[ale] OT - making really strong pass phrases - was New encryption technology using a piece of paper
Derek Atkins
warlord at MIT.EDU
Wed Sep 7 13:01:32 EDT 2011
Ron Frazier <atllinuxenthinfo at c3energy.com> writes:
> characters becomes 26^4 = 456,976 rather than 2048. In the case of
> gibberish characters in every character slot, still lower case, the
> number of permutations for 24 characters becomes 26^24 = 9.107 x 10^33.
> So, what I was getting at was that if you have 24 characters of random
> gibberish, the attacker will have to try up to approximately 1 x 10^14
> times more random permutations (the difference between 10^19 and 10^33)

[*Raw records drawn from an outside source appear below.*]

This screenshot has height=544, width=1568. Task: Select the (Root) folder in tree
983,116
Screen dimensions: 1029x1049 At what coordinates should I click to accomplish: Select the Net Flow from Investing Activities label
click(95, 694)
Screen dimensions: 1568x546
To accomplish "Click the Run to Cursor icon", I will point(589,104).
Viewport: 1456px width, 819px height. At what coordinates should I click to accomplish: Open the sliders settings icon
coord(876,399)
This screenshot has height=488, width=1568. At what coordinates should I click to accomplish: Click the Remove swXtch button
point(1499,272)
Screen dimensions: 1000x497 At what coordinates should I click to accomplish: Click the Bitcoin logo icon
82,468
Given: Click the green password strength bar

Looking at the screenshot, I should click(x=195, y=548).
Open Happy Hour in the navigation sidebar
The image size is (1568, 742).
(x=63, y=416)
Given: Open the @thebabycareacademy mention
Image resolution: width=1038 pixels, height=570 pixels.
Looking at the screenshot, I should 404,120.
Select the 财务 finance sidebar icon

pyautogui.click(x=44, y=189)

> to hit on your password.
Ah, but the problem is that remembering 24 random characters is even
harder than remembering 8 pseudo-random characters! If you want to have
random you might as well use a full-blown AES128 key. However the point
here is to be easy for a human to remember, and humans can't memorize
random numbers.
-derek
--
Derek Atkins, SB '93 MIT EE, SM '95 MIT Media Laboratory
Member, MIT Student Information Processing Board (SIPB)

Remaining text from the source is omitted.